Tell me… How do you savor the flavor of your meals? Have you ever used vanilla in a savory recipe?
- 3 Tbsp olive oil
- 2 tsp pure maple syrup
- 2 large peeled garlic cloves, smashed into a paste with the back of a knife or finely minced
- 1 tsp ground dried chipotle pepper (or 1 1/2 to 2 tsp dried chipotle pepper flakes)
- 1 whole vanilla bean, sliced open lengthwise, seeds scraped out (or 1/2 tsp toasted vanilla bean powder, see HGN Notes)
- 3 tsp fresh thyme leaves, plus more to garnish (or 1 tsp dried thyme)
- 1/2 tsp kosher salt
- 2 1/2-lb side of skin-on salmon, pin bones removed (alternatively 8, 5-oz skin-on fillets)
- 1 qt wood chunks or chips, such as hickory, apple, cherry or alder, optional
- Chipotle Vanilla Mop Sauce, optional (see HGN Notes)
- Mix oil, maple syrup, garlic, chipotle powder or flakes, vanilla seeds, thyme and salt in a small bowl. Place salmon on a wire rack set in rimmed baking tray and brush the flesh side evenly with the marinade. Refrigerate, uncovered, or loosely draped with a piece of plastic wrap, for 2 to 4 hours. If using the wood chunks or chips, place them in a large container of water to soak.
- Pat the salmon dry with paper towels, and return the tray to the refrigerator, uncovered, while preparing grill.
- Preheat a charcoal grill for indirect, low-heat cooking -- about 225°F to 250° F / light ash (see HGN Notes for gas grilling instructions): Open the bottom vent of your grill halfway, and fill a large chimney starter 1/3 full with charcoal, about 2 quarts. Light. When the top coals are partially covered with ash, pour into a steep pile at one side of the grill. Drain the wood chunks or chips, and pour them directly on top of the coals.
- Brush the grill grate clean and coat with a high-smoke-point oil. Place the salmon, skin-side down, on the oiled rack, close the lid (vent open halfway) and cook 1 to 1 1/2 hours, or until the center of the thickest part registers 135 to 140° F and is still translucent when cut into with paring knife. (It will continue to cook once pulled off of the grill to rest.) In the last half hour or so, generously brush the Chipotle Vanilla Mop Sauce over top of the salmon. Re-cover the grill, and continue cooking until done. Alternatively, transfer the fully cooked salmon to a large rimmed tray, brush the sauce over top, and broil in the oven a couple minutes until the sauce is bubbly and begins to caramelize.
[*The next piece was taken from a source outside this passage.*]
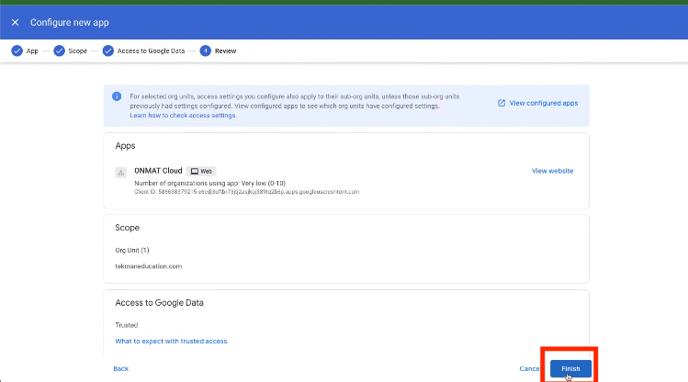Screen dimensions: 688x382
Task: Open View website link for ONMAT Cloud
Action: point(552,171)
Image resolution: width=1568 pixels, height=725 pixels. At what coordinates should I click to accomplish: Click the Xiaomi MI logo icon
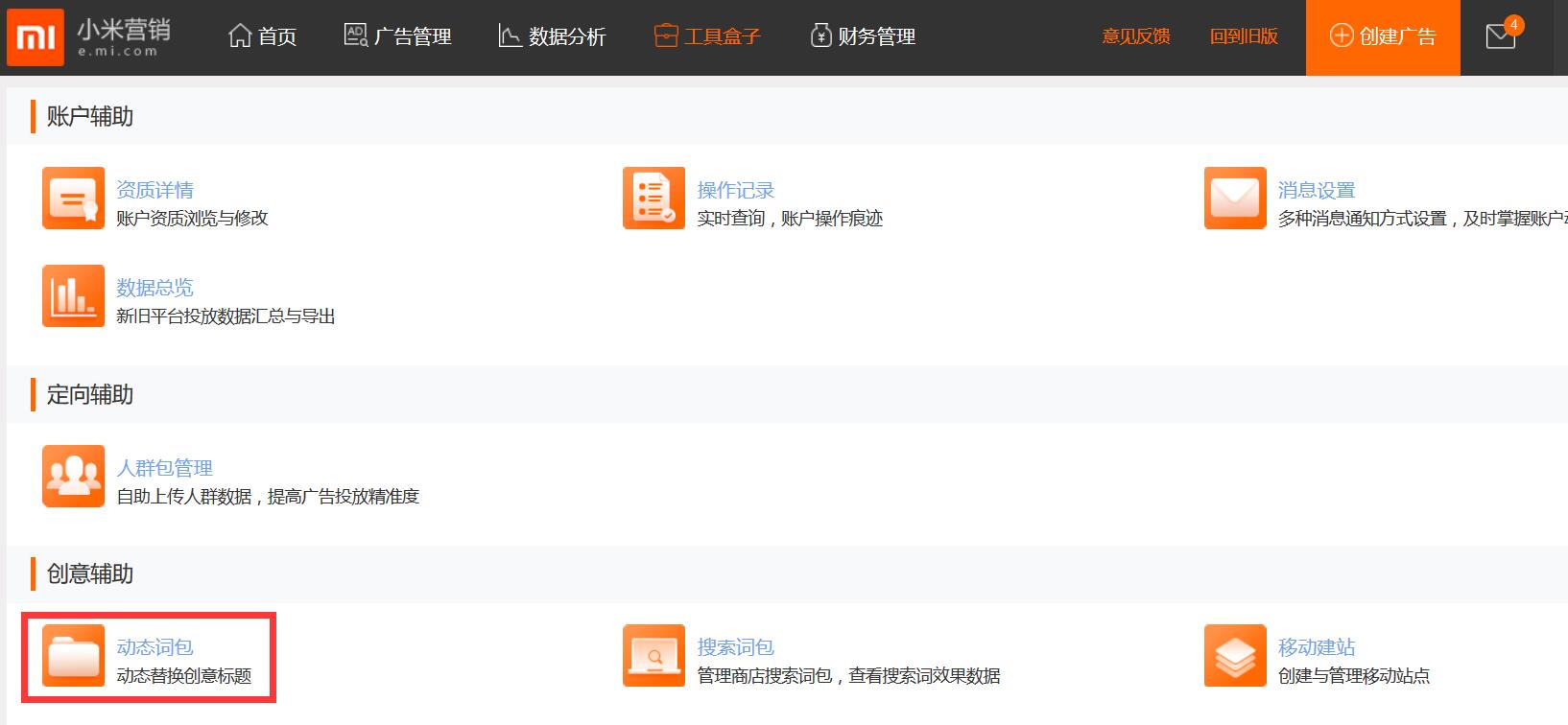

- When done, carefully transfer salmon to a cutting board or a large serving platter, and tent with foil to rest 5 to 10 minutes. Serve warm, at room temperature, or after chilling with reserved fresh thyme leaves scattered over. Keeps in the refrigerator 3 to 4 days, or frozen, tightly wrapped, for several months.
For gas grilling: Preheat the grill for indirect, low heat -- to maintain a temperature between 225°F to 250° F. Fold a large piece of heavy-duty foil in half. Transfer the drained wood chunks/chips to the center of the double-thick piece of foil, fold up the edges and crimp to form a sealed packet. Poke several holes in the top to allow smoke to escape. Alternatively, you could use a shallow disposable aluminum baking tray with a few holes poked in the bottom. Set the packet or tray on a grill rack directly over one of the burners under the grill grate. (If your gas grill has a smoking box, place the chips directly into the box.) Grill as directed in the original recipe.
To make your own toasted vanilla bean powder, follow my instructions here: http://buff.ly/1X2Cy54.
+ Swap honey or sorghum syrup for the maple syrup.
+ Use other fresh herbs in place of the thyme -- try rosemary, mint or sage.
+ Instead of vinegar in the mop recipe, use an equal amount of fresh orange juice and sprinkle in a pinch of fresh orange zest.
Recipe adapted from The Spice House.